Covariance#

Preliminaries#

The sample mean \( \bar{x} \) is an unbiased estimator#

The sample mean \(\bar{x}\) is an unbiased estimator of the population mean \(\mu\) because its expected value is equal to the population mean.

Definition of an Unbiased Estimator#

An estimator \(\hat{\theta}\) of a parameter \(\theta\) is said to be unbiased if the expected value of the estimator is equal to the true value of the parameter:

\[ E[\hat{\theta}] = \theta \]

In this context, \(\bar{x}\) is the estimator of \(\mu\), and it is unbiased if:

\[ E[\bar{x}] = \mu \]

Proof#

Let’s prove that the sample mean \(\bar{x}\) is an unbiased estimator of the population mean \(\mu\).

Sample Mean: The sample mean \(\bar{x}\) for a random sample \(\{x_1, x_2, \ldots, x_n\}\) is defined as:

\[ \bar{x} = \frac{1}{n} \sum_{i=1}^n x_i \]

Expected Value of the Sample Mean: To find the expected value of \(\bar{x}\), we use the linearity property of expectation:

\[ E[\bar{x}] = E\left[\frac{1}{n} \sum_{i=1}^n x_i\right] \]

By the linearity of expectation, this can be written as:

\[ E[\bar{x}] = \frac{1}{n} \sum_{i=1}^n E[x_i] \]

Expected Value of Each Sample: Since each \(x_i\) is an individual sample from the population with mean \(\mu\), we have:

\( E[x_i] = \mu \)

Summing the Expected Values: Substituting \(E[x_i] = \mu\) into the previous equation gives:

\[ E[\bar{x}] = \frac{1}{n} \sum_{i=1}^n \mu \]

Since \(\mu\) is a constant, we can factor it out of the sum:

\[ E[\bar{x}] = \frac{1}{n} \cdot n \mu \]
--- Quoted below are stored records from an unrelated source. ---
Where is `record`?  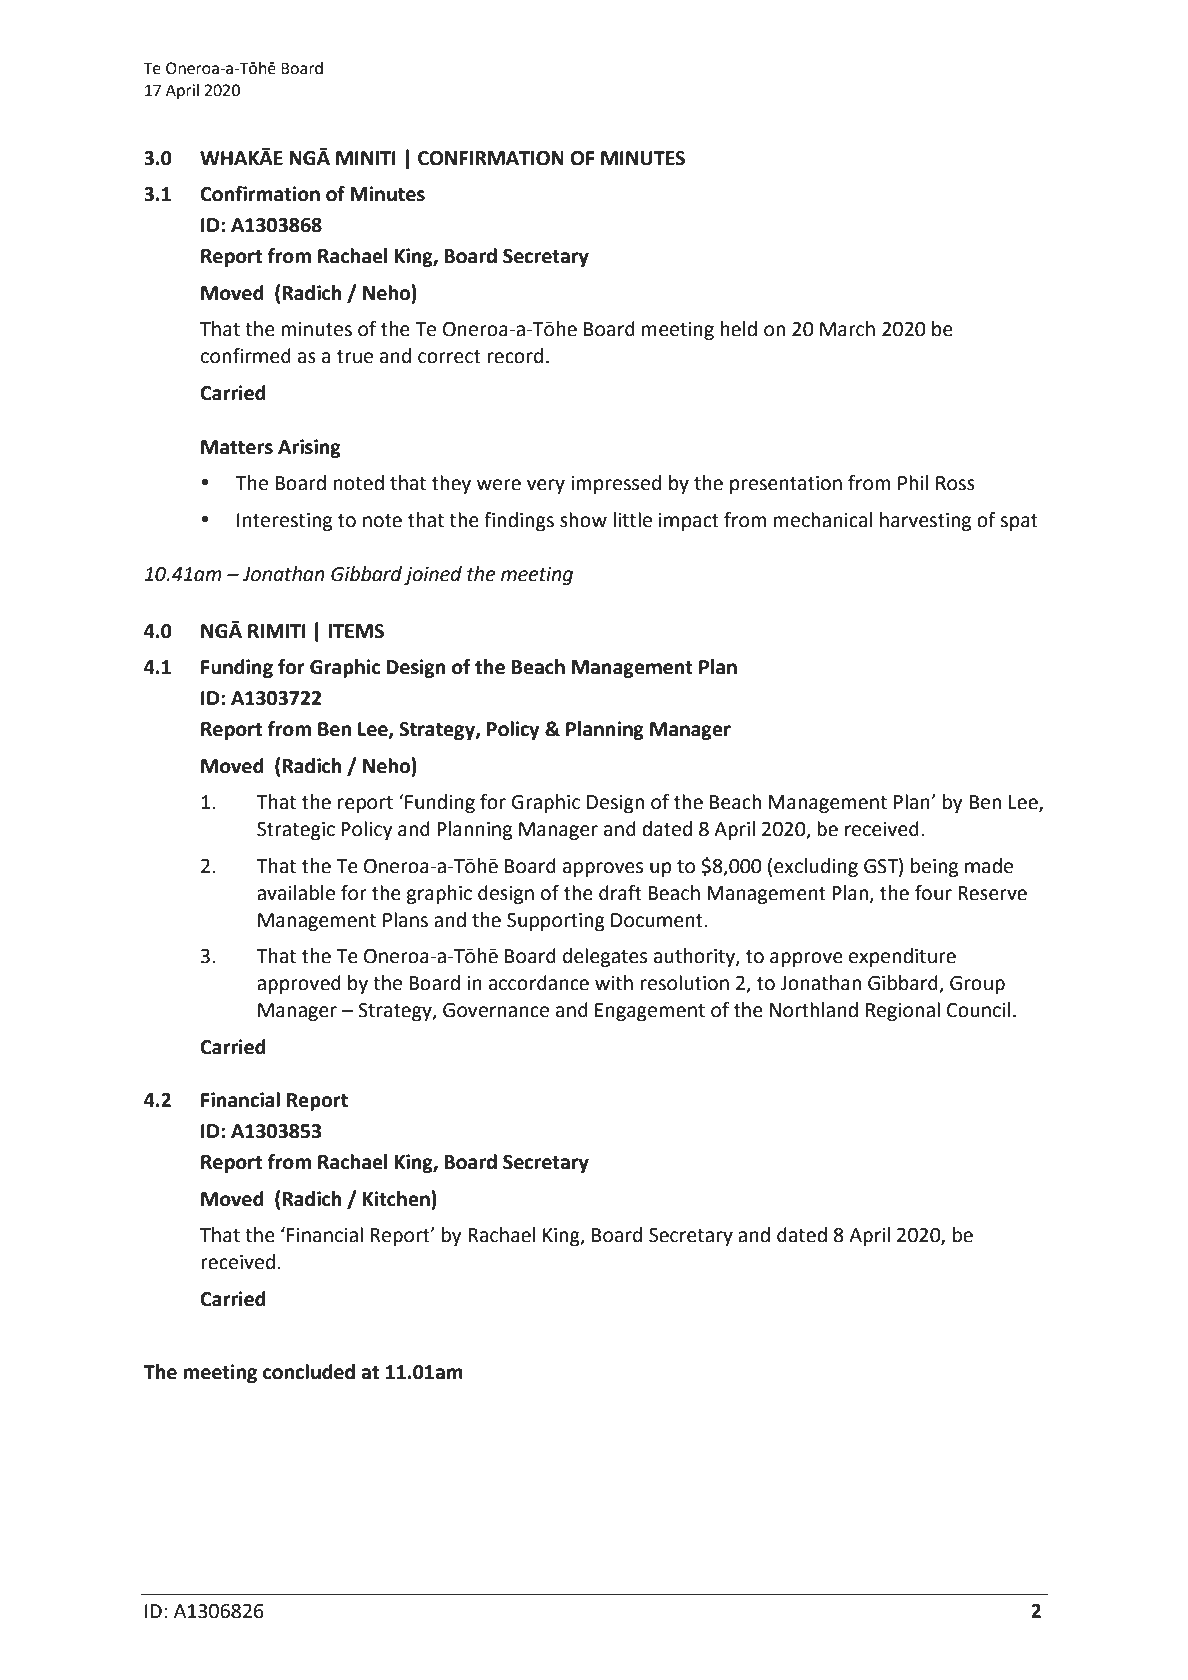 record is located at coordinates (515, 356).
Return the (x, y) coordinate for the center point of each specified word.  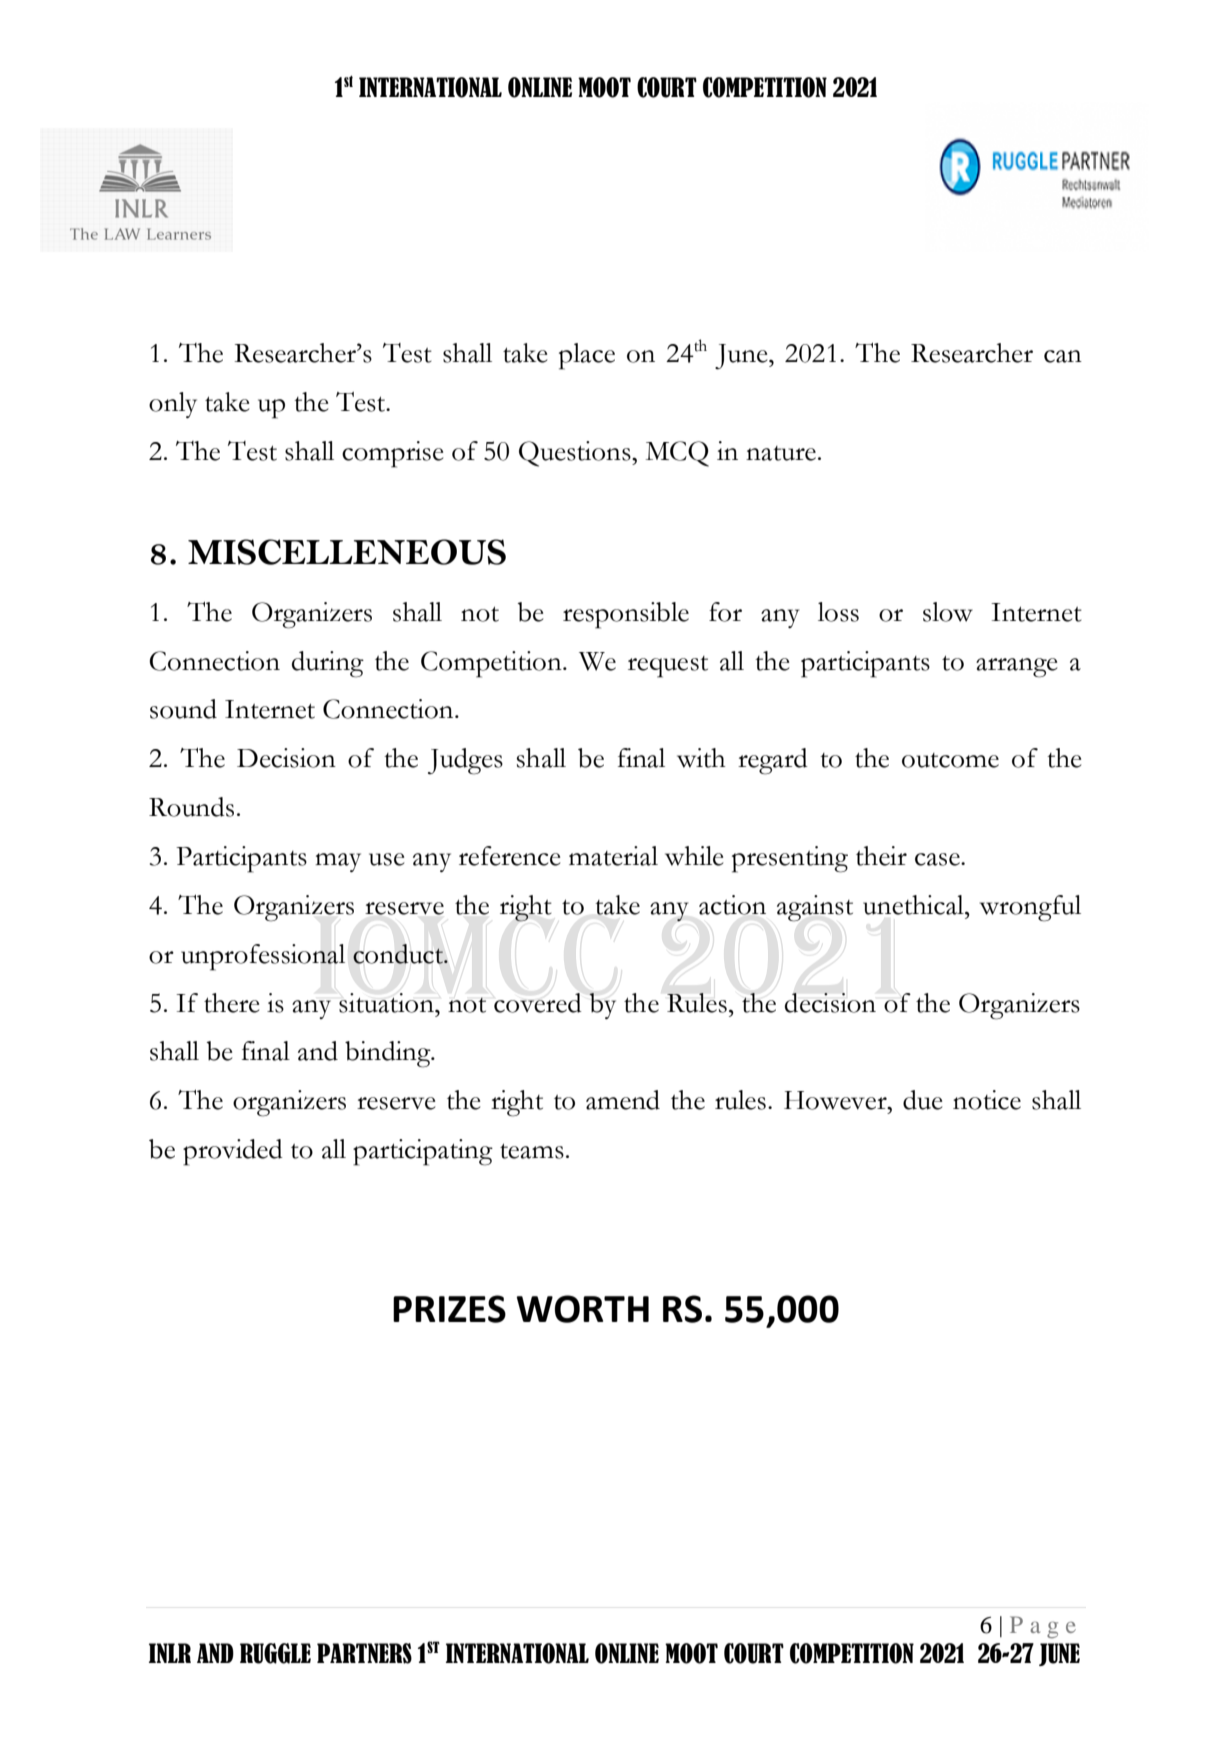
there (231, 1003)
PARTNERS (364, 1653)
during (328, 664)
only (173, 405)
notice (987, 1100)
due (922, 1100)
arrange (1016, 668)
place (587, 356)
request (668, 667)
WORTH (582, 1309)
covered (538, 1003)
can (1063, 356)
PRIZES (449, 1309)
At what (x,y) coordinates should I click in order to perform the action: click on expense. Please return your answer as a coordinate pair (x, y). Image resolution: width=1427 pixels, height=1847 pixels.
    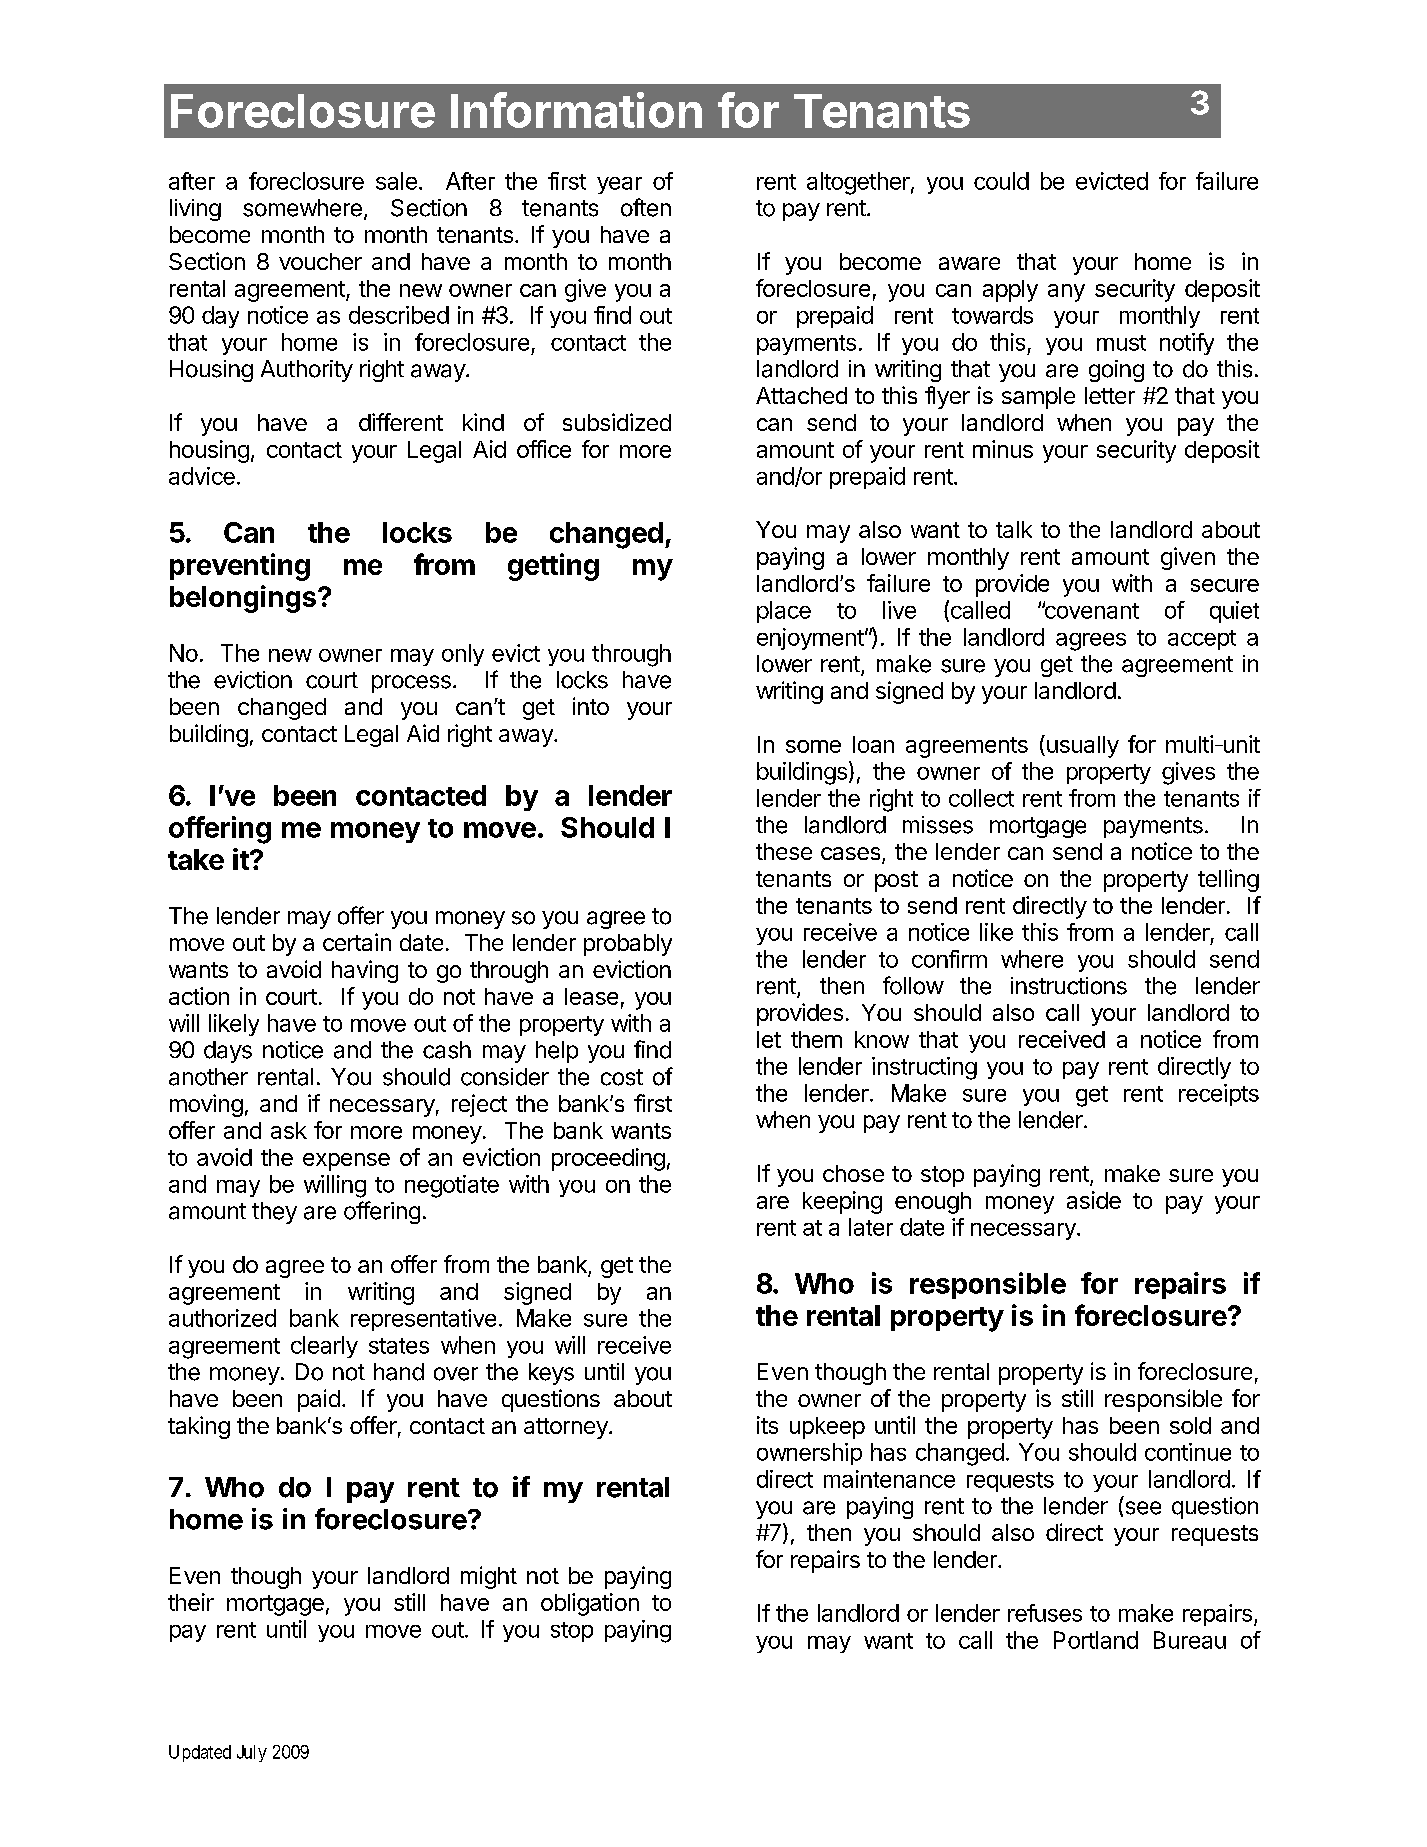
    Looking at the image, I should click on (346, 1162).
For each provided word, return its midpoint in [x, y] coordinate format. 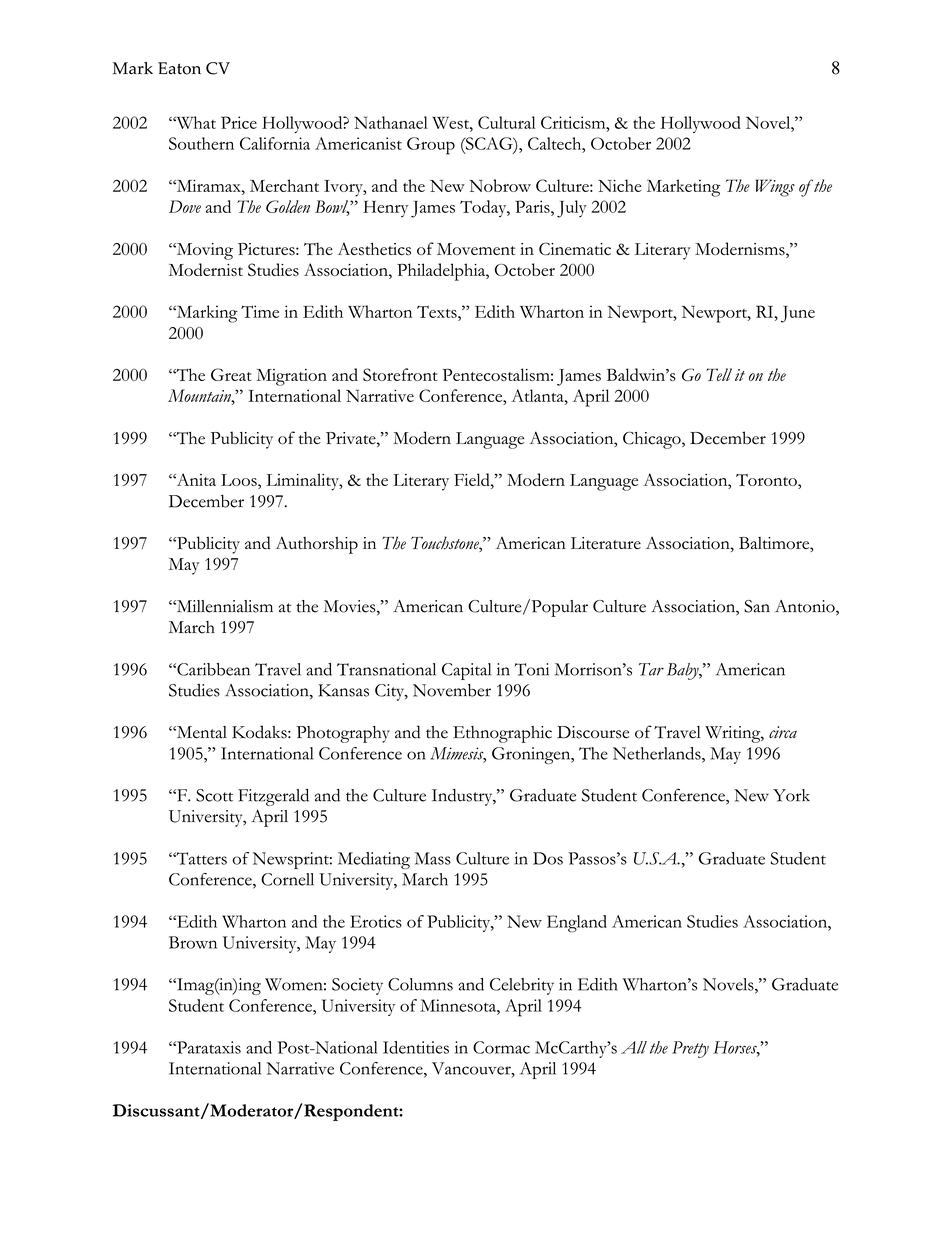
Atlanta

Simplifying: The \(n\) terms cancel out, leaving:

\[ E[\bar{x}] = \mu \]

This shows that the expected value of the sample mean \(\bar{x}\) is equal to the population mean \(\mu\).

Variance#

Variance measures the spread of a single random variable around its mean. For a random variable \( x \) with \( n \) samples, the variance \( \sigma^2_x \) is given by:

\[ \sigma^2_x = \frac{1}{n-1} \sum^{n}_{i=1}(x_i - \bar{x})^2 \]

where:

  • \( n \) is the number of samples.

  • \( x_i \) is the \( i \)-th sample.

  • \( \bar{x} \) is the mean of the samples, defined as \( \bar{x} = \frac{1}{n} \sum^{n}_{i=1} x_i \).

The following figure shows concept of spread over mean.

Std_1

Why is the variance calculated with a coefficient of \( \frac{1}{n-1} \) ? This is known as Bessel’s Correction.

The use of \( n-1 \) instead of \( n \) ensures an unbiased estimate of the population variance.

Covariance#

Covariance measures the degree to which two random variables vary together. For two random variables \( x \) and \( y \) with \( n \) samples, the covariance \( \sigma(x, y) \) is given by:

\[ \sigma(x, y) = \frac{1}{n-1} \sum^{n}_{i=1}(x_i - \bar{x})(y_i - \bar{y}) \]

where:

  • \( y_i \) is the \( i \)-th sample of \( y \).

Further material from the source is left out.